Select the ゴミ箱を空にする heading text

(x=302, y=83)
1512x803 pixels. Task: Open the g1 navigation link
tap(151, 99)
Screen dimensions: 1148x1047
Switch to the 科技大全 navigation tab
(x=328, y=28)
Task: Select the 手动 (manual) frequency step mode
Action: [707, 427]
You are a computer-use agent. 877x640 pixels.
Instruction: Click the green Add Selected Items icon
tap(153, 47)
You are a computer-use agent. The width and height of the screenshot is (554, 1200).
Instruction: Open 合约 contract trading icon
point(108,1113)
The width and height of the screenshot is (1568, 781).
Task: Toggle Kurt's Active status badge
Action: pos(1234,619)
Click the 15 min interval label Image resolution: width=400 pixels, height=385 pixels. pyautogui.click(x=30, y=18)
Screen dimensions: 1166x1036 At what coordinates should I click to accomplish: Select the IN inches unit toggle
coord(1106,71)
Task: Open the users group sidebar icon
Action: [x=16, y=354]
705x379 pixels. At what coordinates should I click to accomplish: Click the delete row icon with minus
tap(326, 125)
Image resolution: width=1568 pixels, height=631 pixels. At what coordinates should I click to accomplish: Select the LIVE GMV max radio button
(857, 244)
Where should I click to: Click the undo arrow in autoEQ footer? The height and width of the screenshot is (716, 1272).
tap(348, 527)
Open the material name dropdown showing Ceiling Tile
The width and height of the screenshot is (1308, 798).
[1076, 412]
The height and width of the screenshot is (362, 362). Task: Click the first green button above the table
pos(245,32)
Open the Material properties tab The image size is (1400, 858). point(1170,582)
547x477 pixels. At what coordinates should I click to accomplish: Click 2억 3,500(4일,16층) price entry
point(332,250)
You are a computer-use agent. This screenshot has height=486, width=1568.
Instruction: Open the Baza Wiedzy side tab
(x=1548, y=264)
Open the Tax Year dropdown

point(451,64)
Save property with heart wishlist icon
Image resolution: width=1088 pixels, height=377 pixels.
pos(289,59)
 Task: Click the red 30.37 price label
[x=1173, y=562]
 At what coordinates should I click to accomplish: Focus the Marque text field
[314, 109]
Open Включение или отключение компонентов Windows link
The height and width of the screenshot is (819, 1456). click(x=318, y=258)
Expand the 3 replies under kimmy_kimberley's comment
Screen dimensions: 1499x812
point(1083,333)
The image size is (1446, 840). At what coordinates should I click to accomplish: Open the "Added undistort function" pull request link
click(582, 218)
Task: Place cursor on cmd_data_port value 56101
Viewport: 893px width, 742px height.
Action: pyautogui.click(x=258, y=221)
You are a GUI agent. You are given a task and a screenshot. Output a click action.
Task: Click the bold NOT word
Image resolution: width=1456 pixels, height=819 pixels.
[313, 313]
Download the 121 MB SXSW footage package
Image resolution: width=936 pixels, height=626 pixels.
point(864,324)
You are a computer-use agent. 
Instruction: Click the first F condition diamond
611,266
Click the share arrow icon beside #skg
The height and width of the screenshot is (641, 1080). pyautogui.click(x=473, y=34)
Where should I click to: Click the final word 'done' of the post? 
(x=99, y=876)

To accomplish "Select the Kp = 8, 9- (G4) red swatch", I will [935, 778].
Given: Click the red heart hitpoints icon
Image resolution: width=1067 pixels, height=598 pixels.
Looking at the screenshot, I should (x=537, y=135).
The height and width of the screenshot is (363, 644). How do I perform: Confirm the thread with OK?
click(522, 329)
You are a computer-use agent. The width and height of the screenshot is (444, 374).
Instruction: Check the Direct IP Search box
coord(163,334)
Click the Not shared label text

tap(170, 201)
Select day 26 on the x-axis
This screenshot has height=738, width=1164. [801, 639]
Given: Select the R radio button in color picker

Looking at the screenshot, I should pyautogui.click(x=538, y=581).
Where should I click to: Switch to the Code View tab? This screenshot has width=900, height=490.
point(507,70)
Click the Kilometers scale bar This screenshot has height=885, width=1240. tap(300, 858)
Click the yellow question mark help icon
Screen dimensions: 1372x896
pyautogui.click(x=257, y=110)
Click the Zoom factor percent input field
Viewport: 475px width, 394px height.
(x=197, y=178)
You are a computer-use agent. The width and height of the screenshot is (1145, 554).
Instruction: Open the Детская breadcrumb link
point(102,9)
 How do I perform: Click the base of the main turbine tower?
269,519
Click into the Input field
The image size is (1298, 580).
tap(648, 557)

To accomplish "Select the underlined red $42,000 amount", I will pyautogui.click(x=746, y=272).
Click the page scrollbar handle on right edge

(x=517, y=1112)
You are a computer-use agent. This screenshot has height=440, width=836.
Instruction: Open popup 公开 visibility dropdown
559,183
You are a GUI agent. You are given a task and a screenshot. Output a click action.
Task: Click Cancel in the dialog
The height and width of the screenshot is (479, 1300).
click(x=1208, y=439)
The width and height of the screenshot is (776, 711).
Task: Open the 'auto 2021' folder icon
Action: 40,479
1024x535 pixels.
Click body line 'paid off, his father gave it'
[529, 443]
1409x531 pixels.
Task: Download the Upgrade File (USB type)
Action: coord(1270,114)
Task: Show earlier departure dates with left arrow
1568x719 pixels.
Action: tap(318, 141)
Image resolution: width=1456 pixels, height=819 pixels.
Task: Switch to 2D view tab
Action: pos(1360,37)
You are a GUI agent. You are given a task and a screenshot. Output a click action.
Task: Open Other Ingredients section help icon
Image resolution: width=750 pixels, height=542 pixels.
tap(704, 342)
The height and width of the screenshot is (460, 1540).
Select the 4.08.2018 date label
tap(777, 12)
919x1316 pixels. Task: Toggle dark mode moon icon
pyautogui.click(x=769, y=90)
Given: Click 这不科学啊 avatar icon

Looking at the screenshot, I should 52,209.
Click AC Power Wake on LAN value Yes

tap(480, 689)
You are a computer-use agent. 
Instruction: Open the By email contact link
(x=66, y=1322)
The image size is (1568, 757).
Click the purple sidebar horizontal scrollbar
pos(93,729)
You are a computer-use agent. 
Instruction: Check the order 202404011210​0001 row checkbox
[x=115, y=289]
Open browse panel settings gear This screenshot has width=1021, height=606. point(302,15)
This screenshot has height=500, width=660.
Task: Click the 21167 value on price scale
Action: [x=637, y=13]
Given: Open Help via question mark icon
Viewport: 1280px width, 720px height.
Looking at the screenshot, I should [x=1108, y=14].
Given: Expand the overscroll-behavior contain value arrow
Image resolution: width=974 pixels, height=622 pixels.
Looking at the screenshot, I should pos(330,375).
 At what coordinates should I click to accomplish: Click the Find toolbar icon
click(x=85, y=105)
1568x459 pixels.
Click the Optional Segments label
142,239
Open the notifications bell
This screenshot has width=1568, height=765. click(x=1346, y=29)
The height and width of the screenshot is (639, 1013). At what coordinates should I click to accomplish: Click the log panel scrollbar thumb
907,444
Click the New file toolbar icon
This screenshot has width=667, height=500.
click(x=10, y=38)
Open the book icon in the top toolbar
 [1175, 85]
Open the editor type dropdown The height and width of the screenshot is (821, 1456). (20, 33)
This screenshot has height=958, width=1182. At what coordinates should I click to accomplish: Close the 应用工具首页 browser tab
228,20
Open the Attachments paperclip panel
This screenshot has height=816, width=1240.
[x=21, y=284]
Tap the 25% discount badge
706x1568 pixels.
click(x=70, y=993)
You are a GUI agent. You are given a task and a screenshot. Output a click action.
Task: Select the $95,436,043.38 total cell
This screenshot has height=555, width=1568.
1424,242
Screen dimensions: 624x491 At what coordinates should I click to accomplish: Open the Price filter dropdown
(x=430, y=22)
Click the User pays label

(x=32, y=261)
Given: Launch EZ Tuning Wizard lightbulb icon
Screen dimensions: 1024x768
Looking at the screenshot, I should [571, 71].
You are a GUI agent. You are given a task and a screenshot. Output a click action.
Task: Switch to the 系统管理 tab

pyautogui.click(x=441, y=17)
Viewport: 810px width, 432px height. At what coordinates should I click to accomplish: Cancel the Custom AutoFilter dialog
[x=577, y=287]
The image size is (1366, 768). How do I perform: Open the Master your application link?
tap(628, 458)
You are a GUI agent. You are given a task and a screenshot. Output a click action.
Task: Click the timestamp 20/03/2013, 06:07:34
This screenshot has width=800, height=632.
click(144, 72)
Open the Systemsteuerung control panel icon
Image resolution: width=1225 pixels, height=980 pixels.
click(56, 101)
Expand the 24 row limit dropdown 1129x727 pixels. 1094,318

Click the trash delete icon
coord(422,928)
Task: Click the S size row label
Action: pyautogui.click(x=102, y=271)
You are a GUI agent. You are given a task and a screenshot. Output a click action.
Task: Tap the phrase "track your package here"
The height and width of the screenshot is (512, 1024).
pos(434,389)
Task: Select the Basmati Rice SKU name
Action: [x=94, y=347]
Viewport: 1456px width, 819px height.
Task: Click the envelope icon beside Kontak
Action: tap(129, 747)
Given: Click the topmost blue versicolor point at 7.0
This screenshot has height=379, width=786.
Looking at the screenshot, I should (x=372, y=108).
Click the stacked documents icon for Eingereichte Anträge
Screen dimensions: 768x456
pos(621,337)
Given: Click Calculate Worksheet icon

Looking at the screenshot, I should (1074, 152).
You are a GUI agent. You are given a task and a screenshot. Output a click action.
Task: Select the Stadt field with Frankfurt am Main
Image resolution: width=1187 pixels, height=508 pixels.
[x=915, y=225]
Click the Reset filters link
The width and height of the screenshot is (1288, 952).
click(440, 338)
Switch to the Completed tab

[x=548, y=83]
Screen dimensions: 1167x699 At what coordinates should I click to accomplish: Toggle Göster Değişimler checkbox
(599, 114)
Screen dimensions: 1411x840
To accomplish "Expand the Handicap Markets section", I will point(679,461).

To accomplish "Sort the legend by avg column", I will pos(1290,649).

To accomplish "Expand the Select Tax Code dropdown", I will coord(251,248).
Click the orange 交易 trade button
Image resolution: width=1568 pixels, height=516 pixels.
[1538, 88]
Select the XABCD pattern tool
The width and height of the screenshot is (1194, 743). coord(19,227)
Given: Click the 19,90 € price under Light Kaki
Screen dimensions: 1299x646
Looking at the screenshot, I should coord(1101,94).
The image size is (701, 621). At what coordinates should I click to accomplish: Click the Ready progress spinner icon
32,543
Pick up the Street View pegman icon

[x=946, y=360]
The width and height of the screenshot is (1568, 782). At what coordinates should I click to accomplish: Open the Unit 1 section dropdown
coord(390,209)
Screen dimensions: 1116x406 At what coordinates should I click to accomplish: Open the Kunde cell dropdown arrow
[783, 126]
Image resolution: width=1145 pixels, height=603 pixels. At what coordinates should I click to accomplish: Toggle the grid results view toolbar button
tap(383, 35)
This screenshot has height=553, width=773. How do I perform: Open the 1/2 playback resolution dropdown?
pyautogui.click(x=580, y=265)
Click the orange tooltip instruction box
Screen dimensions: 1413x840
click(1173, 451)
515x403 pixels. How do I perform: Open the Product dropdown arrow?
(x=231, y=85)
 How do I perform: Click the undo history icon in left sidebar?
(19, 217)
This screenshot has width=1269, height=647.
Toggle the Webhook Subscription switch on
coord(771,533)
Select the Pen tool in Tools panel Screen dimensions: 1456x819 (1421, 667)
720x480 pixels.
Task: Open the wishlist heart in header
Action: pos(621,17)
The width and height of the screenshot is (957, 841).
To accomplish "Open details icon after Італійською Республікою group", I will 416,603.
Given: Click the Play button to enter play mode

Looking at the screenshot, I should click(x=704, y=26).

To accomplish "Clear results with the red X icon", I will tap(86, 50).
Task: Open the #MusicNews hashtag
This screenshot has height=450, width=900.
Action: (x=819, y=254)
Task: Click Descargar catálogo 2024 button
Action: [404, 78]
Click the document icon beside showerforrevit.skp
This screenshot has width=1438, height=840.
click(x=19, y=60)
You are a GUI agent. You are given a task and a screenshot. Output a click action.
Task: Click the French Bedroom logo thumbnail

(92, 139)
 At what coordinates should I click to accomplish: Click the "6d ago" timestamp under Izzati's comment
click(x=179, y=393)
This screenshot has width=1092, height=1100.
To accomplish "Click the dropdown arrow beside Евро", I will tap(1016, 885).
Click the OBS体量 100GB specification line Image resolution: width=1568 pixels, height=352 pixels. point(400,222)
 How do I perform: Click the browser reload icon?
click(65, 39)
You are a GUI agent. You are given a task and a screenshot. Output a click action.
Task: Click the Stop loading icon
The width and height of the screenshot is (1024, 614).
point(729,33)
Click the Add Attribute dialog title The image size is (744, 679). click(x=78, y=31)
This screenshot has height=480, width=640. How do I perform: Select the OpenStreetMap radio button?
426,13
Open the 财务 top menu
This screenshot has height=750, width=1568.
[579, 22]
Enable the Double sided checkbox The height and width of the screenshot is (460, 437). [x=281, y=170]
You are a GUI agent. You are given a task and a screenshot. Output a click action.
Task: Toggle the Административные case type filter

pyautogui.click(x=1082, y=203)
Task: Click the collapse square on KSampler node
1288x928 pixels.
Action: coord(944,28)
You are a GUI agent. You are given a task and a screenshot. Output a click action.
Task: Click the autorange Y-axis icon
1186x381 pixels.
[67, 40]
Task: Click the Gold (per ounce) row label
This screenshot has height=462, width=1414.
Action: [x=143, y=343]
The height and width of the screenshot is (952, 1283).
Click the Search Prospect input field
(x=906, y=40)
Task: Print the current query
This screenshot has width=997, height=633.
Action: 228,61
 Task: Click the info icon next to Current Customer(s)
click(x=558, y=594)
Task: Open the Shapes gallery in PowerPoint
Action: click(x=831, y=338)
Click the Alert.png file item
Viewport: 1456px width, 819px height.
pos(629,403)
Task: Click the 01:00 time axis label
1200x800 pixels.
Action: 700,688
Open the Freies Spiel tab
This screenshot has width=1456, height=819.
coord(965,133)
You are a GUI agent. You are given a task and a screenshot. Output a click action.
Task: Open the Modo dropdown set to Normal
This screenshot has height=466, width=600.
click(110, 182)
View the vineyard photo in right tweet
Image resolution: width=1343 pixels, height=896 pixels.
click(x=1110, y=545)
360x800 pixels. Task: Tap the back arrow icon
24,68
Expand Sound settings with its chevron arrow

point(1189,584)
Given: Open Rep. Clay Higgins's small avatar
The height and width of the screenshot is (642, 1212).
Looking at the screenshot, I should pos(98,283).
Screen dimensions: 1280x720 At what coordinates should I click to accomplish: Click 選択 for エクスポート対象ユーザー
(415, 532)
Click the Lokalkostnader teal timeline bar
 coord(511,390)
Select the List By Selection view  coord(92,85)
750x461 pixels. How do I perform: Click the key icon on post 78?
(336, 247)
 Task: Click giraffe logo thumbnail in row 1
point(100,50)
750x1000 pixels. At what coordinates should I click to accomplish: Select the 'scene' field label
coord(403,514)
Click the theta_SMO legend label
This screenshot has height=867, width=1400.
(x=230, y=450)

::::

• _What you will do_:
Format everything in the material from the line containing "The height and width of the screenshot is (362, 362)." down to the line containing "point(1083,333)" as a Markdown table with the columns Row and Material line. Number each row and omit blank lines.

• _Result for this exercise_:
| Row | Material line |
|---|---|
| 1 | The height and width of the screenshot is (362, 362). Task: Click the first green button above the table |
| 2 | pos(245,32) |
| 3 | Open the Material properties tab The image size is (1400, 858). point(1170,582) |
| 4 | 547x477 pixels. At what coordinates should I click to accomplish: Click 2억 3,500(4일,16층) price entry |
| 5 | point(332,250) |
| 6 | You are a computer-use agent. This screenshot has height=486, width=1568. |
| 7 | Instruction: Open the Baza Wiedzy side tab |
| 8 | (x=1548, y=264) |
| 9 | Open the Tax Year dropdown |
| 10 | point(451,64) |
| 11 | Save property with heart wishlist icon |
| 12 | Image resolution: width=1088 pixels, height=377 pixels. |
| 13 | pos(289,59) |
| 14 |  Task: Click the red 30.37 price label |
| 15 | [x=1173, y=562] |
| 16 |  At what coordinates should I click to accomplish: Focus the Marque text field |
| 17 | [314, 109] |
| 18 | Open Включение или отключение компонентов Windows link |
| 19 | The height and width of the screenshot is (819, 1456). click(x=318, y=258) |
| 20 | Expand the 3 replies under kimmy_kimberley's comment |
| 21 | Screen dimensions: 1499x812 |
| 22 | point(1083,333) |